The Houston Cougars are the best team in college basketball. The Aggies and Longhorns are among the hottest teams in the country. And the most dangerous team might be the Baylor Bears.

It’s time to plant the seeds, so to speak.

Come April 1-3 at NRG Stadium, this football state of ours just might make the East Coast basketball elitists curse a blue streak and turn all those highbrow Tobacco Road hoops heads into chain smokers.

In 2023, the State of Texas is college basketball’s huckleberry.

It’s more than possible. It is in fact a delicious possibility on so many levels that the road to the Final Four just might turn into a trip down memory lane of the old Southwest Conference.

Most important: It’s no fluke. The roots and strength of the game Texas teams now play goes back decades and are growing deeper and stronger. No longer when a team from Texas reaches the Final Four is it considered a cute story or lightning-in-a-bottle. For UH and Texas, it would be no surprise to reach NRG Stadium. And if you squint, others could get there or join them.

Especially considering that at least three teams currently are projected as top-three seeds, just a little luck with the bracket layout could make heads spin.

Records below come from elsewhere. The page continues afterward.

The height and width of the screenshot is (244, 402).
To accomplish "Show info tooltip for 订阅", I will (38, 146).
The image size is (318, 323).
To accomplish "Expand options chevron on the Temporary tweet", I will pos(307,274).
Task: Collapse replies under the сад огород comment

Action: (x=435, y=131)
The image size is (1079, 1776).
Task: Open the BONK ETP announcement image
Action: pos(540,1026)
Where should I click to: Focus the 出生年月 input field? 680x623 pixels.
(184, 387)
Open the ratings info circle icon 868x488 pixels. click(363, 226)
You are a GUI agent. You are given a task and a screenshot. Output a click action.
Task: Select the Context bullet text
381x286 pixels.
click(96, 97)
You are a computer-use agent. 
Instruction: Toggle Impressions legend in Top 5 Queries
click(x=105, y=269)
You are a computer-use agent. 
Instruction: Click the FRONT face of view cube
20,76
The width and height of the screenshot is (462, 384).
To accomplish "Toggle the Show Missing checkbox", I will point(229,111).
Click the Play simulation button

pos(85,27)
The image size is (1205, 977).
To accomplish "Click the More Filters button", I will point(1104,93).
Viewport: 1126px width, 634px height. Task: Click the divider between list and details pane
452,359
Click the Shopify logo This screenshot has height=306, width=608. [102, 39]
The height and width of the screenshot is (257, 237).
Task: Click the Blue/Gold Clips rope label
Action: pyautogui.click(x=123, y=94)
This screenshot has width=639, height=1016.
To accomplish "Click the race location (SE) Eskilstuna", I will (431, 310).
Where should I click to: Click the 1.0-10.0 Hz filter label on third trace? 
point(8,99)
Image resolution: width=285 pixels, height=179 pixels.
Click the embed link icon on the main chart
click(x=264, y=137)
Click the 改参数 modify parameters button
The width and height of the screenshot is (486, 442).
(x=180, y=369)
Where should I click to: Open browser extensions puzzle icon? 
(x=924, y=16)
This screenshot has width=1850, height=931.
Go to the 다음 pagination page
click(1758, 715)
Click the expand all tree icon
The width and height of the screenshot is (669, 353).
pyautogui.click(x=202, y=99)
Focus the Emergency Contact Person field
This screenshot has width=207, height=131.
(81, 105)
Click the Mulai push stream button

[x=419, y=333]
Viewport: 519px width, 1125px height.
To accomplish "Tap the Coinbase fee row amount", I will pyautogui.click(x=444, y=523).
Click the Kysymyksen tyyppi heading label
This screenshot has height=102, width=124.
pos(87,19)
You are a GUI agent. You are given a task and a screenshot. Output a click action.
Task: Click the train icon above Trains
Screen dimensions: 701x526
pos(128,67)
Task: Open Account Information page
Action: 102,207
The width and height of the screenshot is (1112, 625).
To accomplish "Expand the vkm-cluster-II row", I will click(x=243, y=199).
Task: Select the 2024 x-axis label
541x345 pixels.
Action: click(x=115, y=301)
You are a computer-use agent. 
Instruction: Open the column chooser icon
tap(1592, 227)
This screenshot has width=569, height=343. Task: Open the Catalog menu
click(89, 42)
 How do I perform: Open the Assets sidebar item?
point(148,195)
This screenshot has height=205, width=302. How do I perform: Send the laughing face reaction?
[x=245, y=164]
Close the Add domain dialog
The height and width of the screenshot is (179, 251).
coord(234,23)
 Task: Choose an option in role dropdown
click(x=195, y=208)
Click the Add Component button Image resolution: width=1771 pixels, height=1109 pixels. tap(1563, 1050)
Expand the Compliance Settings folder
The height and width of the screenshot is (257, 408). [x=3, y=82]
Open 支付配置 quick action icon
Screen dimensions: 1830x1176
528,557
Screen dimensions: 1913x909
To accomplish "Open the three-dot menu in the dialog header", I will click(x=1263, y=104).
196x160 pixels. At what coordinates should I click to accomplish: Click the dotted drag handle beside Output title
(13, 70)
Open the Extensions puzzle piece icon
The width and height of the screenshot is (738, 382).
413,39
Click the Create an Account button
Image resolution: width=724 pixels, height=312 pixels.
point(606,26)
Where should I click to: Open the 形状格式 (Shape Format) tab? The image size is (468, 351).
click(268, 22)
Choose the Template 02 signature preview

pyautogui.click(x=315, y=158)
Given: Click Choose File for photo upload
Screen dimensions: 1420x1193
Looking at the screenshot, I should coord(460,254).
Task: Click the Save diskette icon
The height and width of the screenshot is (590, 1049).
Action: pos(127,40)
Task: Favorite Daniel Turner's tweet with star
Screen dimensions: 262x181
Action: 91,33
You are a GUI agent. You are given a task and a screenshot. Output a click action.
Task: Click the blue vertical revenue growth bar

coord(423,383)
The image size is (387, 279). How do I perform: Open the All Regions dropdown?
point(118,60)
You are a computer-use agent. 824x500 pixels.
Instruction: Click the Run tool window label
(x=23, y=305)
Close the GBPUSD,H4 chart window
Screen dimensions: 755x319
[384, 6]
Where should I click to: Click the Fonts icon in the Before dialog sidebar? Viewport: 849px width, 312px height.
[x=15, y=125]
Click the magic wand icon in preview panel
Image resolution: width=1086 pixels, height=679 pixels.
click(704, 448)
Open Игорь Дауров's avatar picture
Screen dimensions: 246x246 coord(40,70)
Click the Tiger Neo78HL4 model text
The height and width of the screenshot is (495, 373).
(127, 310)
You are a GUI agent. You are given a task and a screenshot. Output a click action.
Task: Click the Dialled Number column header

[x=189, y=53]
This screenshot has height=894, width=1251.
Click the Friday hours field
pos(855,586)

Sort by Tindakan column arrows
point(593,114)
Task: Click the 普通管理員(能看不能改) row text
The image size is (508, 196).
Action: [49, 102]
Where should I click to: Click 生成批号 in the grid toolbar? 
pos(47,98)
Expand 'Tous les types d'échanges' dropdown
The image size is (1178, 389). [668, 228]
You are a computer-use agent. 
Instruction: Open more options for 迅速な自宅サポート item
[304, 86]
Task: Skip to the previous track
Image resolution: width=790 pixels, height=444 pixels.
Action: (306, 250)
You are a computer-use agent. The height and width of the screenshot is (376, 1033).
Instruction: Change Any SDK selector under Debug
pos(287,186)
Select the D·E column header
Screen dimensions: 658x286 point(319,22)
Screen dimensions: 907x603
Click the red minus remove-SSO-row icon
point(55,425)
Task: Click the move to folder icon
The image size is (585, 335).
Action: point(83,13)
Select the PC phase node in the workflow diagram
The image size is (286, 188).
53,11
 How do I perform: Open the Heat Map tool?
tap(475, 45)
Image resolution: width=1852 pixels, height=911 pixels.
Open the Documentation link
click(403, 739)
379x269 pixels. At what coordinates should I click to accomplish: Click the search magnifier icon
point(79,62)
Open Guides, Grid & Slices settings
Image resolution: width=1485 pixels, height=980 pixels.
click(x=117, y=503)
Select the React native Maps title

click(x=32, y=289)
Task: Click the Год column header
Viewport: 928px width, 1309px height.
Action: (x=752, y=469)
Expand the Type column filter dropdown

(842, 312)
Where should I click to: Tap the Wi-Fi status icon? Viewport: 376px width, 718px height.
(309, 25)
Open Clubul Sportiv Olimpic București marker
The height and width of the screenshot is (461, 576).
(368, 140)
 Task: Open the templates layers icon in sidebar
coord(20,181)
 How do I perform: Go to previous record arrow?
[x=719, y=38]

Of course, that’s not to say all four teams – or another Texas tournament team like TCU — will reach the college game’s pinnacle. There are far too many quality teams that will be in the field, far too many things that must fall in place, and the odds are, as always, there will be madness.

Seeding, the bracket layout, upsets, good fortune.

But neither is it to say there could not be a scenario where one, two, maybe even more teams from Texas find themselves dancing all the way to Houston, either. Four teams? Secondary market brokers can dream, can’t they?

A strong Final Four presence in Houston could mean much more than bragging rights and state pride. For the deep, if often widely unrecognized basketball culture in this state, it would be validation of an undeniable truth that has been in the making for two decades. One of the best basketball states in the game would finally get its recognition.

This state consistently has produced elite players and boasts some of the best high school coaches in the country. Too often, however, that talent has left Texas and starred at more storied basketball meccas in the NCAA Tournament. To name just a few: Deron Williams, Julius Randle, Emeka Okafor, De’Aaron Fox, Mookie Blaylock, Larry Johnson, Kenyon Martin, Darrell Arthur. The list is long and inglorious. With so much talent and a long-thriving summer ball system, the frustration level of grooming superstars only to see them play elsewhere has been epic.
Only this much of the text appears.